Exercise brief - Reproduce the part of the article on children and HIV/AIDS in Asia from "In the East" to "of HIV-positive women.", word for word.

Given passage -
_ _ _
Asia's children are being left behind in the fight against HIV/AIDS a regional conference in Vietnam has heard. The three-day meeting is the first to focus on limiting the spread of AIDS among young people and helping children infected or orphaned by the disease.
In the East Asia-Pacific region, 31,000 children under 15 are infected with HIV, the virus that causes AIDS, and 1.5 million young people have been orphaned by the disease.
U.S. Ambassador to Vietnam Michael Marine is one of 250 delegates at the first East Asia and Pacific Regional Consultation on Children and HIV/AIDS, going on this week in Hanoi. He says the anti-AIDS fight must start to target children.
"The issue of orphans and vulnerable children has not been a major part of the debate surrounding HIV/AIDS in Asia," said Marine. "I believe it is time for that to change."
One urgent task identified at the conference was the prevention of mother-to-child transmission of HIV. Simple drug treatments and bottle-feeding can drastically cut infection rates among babies of HIV-positive women.
But Hans Troedsson, head of the World Health Organization office in Hanoi, says current programs are not reaching enough HIV-positive women in Asia.
"Coverage of prevention of mother-to-child transmission intervention is still too low at all levels. We can and should eliminate transmission of HIV to children," he said. "It is doable."
Officials with the UN AIDS agency say that if Asian governments scaled-up their response to HIV in children, they could prevent six million new infections by 2010.
_ _ _
Material provided -

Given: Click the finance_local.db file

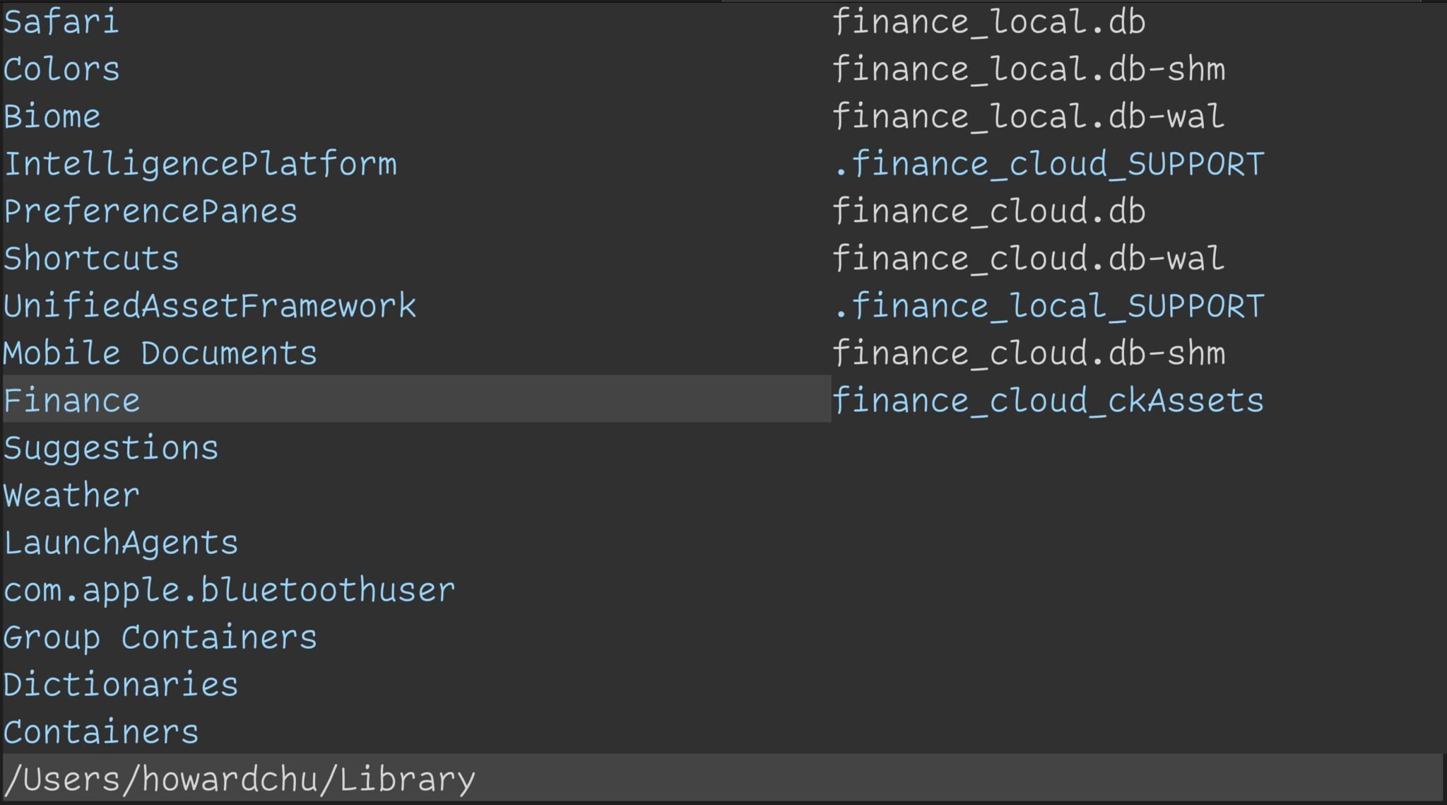Looking at the screenshot, I should pyautogui.click(x=988, y=22).
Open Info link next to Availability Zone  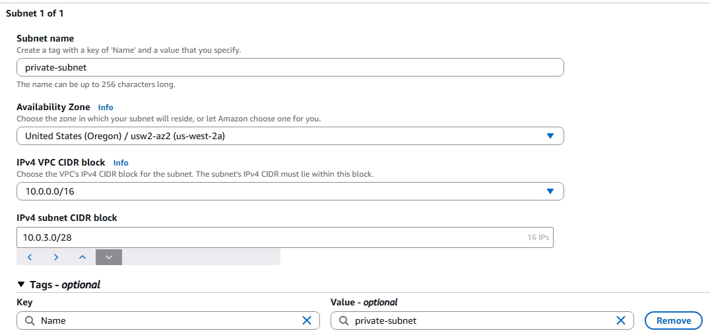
_ _ _
Response to the exercise -
In the East Asia-Pacific region, 31,000 children under 15 are infected with HIV, the virus that causes AIDS, and 1.5 million young people have been orphaned by the disease.
U.S. Ambassador to Vietnam Michael Marine is one of 250 delegates at the first East Asia and Pacific Regional Consultation on Children and HIV/AIDS, going on this week in Hanoi. He says the anti-AIDS fight must start to target children.
"The issue of orphans and vulnerable children has not been a major part of the debate surrounding HIV/AIDS in Asia," said Marine. "I believe it is time for that to change."
One urgent task identified at the conference was the prevention of mother-to-child transmission of HIV. Simple drug treatments and bottle-feeding can drastically cut infection rates among babies of HIV-positive women.